TASK DETAILS ▸
Every line of the records below from the line with "Zipper Jackets (134, 2017)" up to and including the line with "2Colors (162, 530)" must be reproduced exactly, and no line outside that range.

(EXERCISE INPUTS Opens)

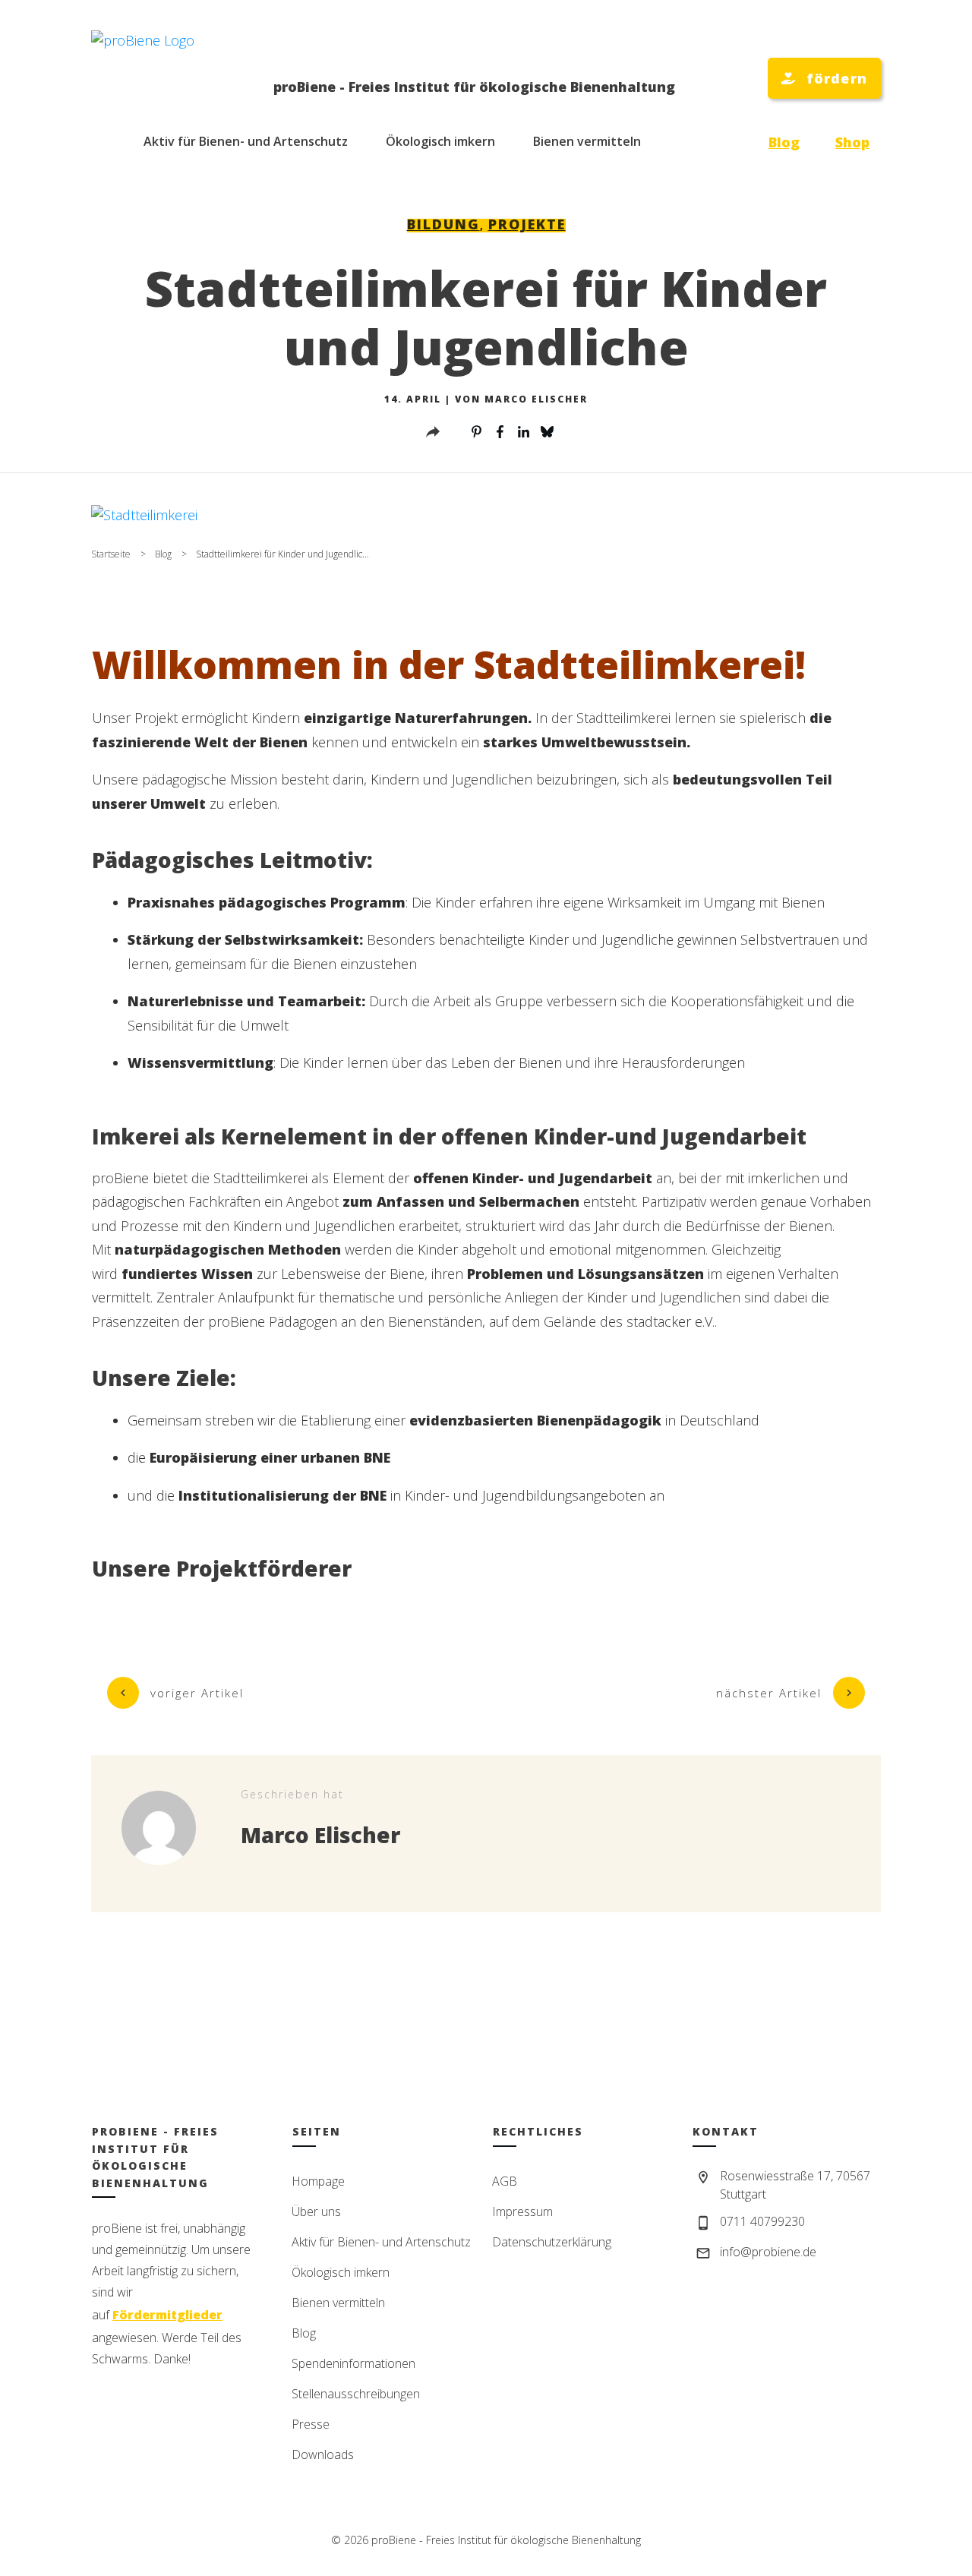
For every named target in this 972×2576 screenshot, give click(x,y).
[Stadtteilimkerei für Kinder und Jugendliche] (486, 515)
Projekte (527, 224)
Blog (784, 142)
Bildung (443, 224)
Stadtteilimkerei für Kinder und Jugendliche (486, 317)
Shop (852, 142)
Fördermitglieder (167, 2314)
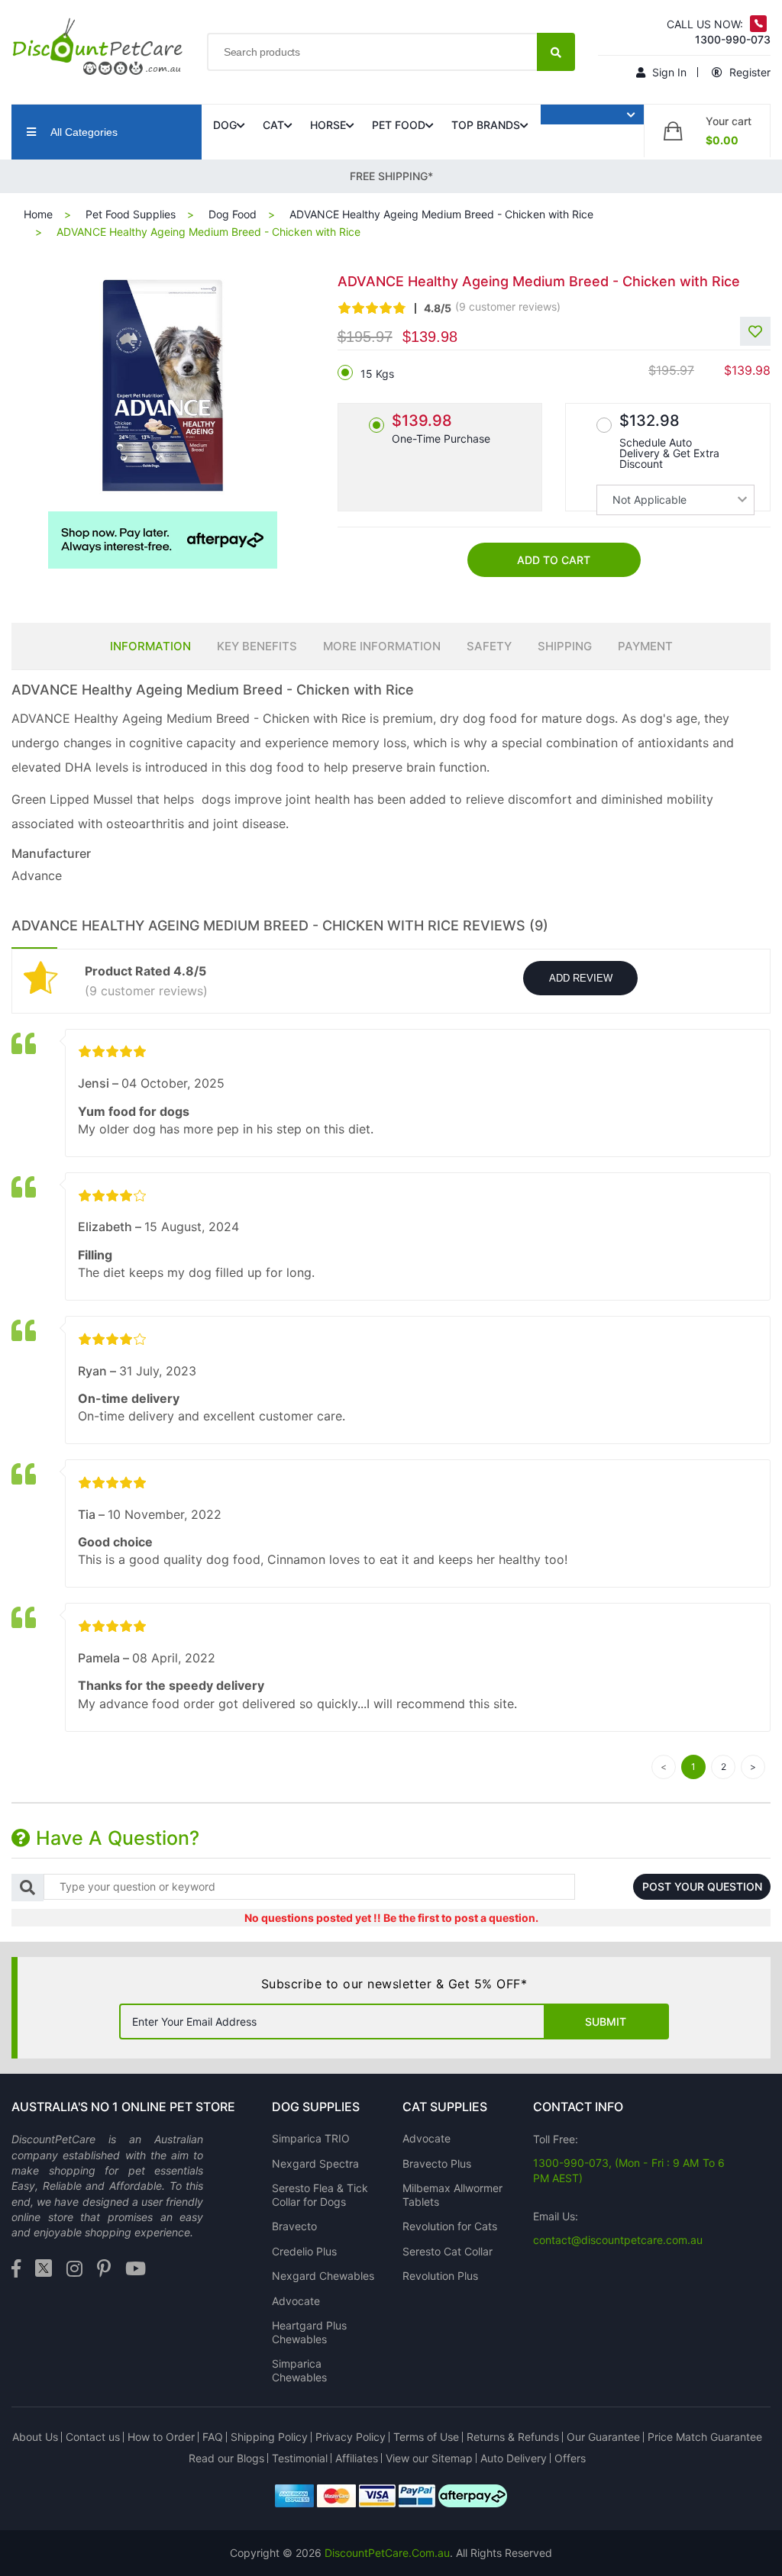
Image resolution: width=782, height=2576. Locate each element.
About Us (35, 2436)
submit (605, 2021)
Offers (570, 2458)
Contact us (93, 2436)
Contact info (578, 2106)
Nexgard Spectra (315, 2163)
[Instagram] (74, 2269)
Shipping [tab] (565, 646)
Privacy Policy (350, 2436)
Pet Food (398, 124)
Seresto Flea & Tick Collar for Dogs (320, 2194)
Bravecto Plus (436, 2163)
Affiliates (356, 2458)
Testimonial (300, 2458)
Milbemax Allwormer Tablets (452, 2194)
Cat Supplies (444, 2106)
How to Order (161, 2436)
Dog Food (232, 214)
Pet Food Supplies (131, 214)
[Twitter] (43, 2269)
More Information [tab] (382, 646)
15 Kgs (377, 373)
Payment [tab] (645, 646)
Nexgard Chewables (323, 2275)
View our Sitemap (429, 2458)
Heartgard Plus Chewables (309, 2332)
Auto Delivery (513, 2458)
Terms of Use (426, 2436)
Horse (328, 124)
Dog (225, 124)
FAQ (212, 2436)
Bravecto (294, 2226)
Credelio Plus (304, 2251)
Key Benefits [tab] (257, 646)
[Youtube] (135, 2269)
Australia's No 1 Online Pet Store (123, 2106)
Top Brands (485, 124)
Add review (580, 978)
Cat (273, 124)
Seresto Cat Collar (447, 2251)
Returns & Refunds (513, 2436)
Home (38, 214)
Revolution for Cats (449, 2226)
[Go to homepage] (97, 46)
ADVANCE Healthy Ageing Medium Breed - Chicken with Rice (441, 214)
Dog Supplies (316, 2106)
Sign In (668, 72)
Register (748, 72)
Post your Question (702, 1886)
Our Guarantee (603, 2436)
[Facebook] (16, 2269)
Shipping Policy (269, 2436)
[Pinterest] (104, 2269)
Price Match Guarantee (705, 2436)
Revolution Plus (440, 2275)
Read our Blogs (226, 2458)
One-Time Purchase (441, 428)
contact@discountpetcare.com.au (618, 2239)
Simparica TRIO (311, 2138)
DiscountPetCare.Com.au (387, 2552)
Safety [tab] (489, 646)
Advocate (296, 2300)
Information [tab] (150, 646)
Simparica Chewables (299, 2370)
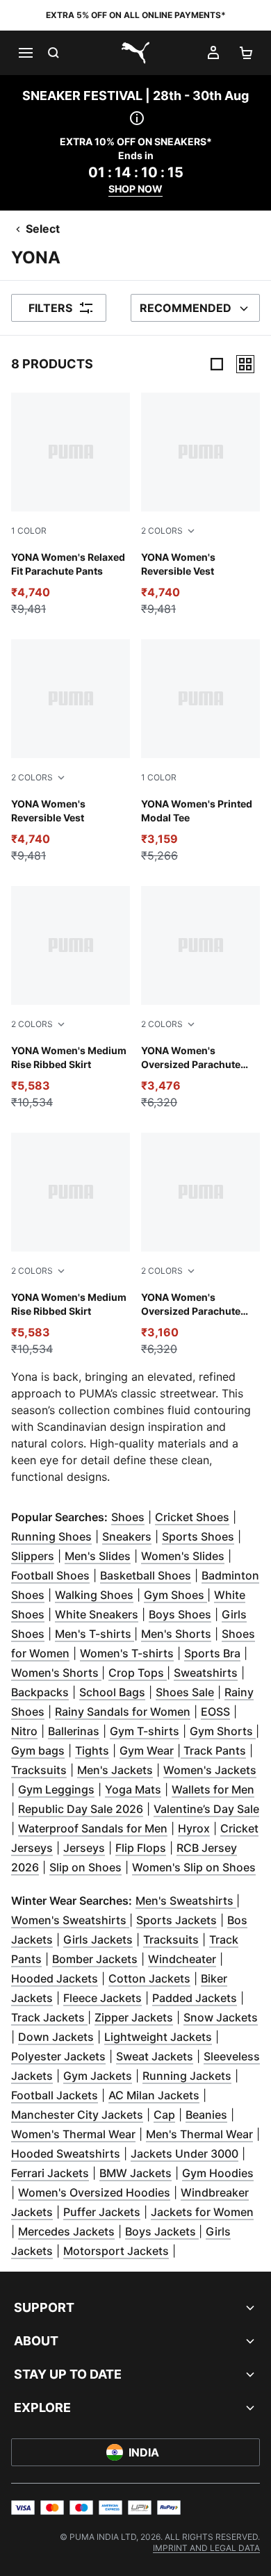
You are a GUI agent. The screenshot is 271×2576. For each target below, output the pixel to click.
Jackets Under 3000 (184, 2153)
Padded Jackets (194, 1998)
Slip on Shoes (85, 1867)
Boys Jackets (162, 2231)
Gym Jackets (97, 2076)
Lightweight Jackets (158, 2037)
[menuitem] (206, 2548)
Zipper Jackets (134, 2017)
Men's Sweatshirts (186, 1901)
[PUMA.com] (135, 53)
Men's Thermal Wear (199, 2134)
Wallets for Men (213, 1789)
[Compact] (217, 364)
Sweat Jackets (154, 2056)
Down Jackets (56, 2037)
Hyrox (194, 1828)
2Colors (162, 530)
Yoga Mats (133, 1789)
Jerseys (84, 1848)
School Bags (112, 1692)
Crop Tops (137, 1673)
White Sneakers (96, 1614)
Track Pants (213, 1750)
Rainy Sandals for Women (122, 1711)
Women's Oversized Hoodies (94, 2192)
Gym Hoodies (218, 2173)
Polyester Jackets (58, 2056)
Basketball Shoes (145, 1575)
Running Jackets (186, 2076)
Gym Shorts (223, 1731)
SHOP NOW (135, 189)
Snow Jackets (220, 2017)
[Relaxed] (245, 364)
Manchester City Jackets (77, 2115)
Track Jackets (49, 2017)
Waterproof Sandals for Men (92, 1828)
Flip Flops (140, 1848)
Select (43, 229)
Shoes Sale (185, 1692)
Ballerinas (73, 1731)
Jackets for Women (202, 2212)
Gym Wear (147, 1750)
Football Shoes (50, 1575)
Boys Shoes (180, 1614)
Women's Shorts (56, 1673)
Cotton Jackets (149, 1978)
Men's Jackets (115, 1770)
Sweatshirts (206, 1673)
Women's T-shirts (127, 1653)
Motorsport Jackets (116, 2251)
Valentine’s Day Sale (206, 1809)
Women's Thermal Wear (73, 2134)
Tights (92, 1750)
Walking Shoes (94, 1595)
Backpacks (40, 1692)
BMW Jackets (135, 2173)
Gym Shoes (175, 1595)
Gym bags (38, 1750)
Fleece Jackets (102, 1998)
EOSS (215, 1711)
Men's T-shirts (94, 1634)
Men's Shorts (176, 1634)
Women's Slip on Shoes (194, 1867)
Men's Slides (98, 1556)
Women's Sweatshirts (70, 1920)
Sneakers (126, 1536)
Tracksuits (39, 1770)
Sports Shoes (198, 1536)
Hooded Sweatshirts (65, 2153)
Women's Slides (182, 1556)
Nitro (24, 1731)
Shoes (128, 1517)
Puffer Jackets (101, 2212)
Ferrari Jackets (50, 2173)
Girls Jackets (98, 1939)
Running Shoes (51, 1536)
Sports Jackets (176, 1920)
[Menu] (25, 53)
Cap (164, 2115)
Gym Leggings (56, 1789)
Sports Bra (212, 1653)
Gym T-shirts (144, 1731)
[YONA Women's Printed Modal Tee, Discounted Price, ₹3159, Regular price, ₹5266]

(EXERCISE INPUTS Closes)

OUTPUT OF THE TASK ▸
Zipper Jackets (134, 2017)
Men's Sweatshirts (186, 1901)
[PUMA.com] (135, 53)
Men's Thermal Wear (199, 2134)
Wallets for Men (213, 1789)
[Compact] (217, 364)
Sweat Jackets (154, 2056)
Down Jackets (56, 2037)
Hyrox (194, 1828)
2Colors (162, 530)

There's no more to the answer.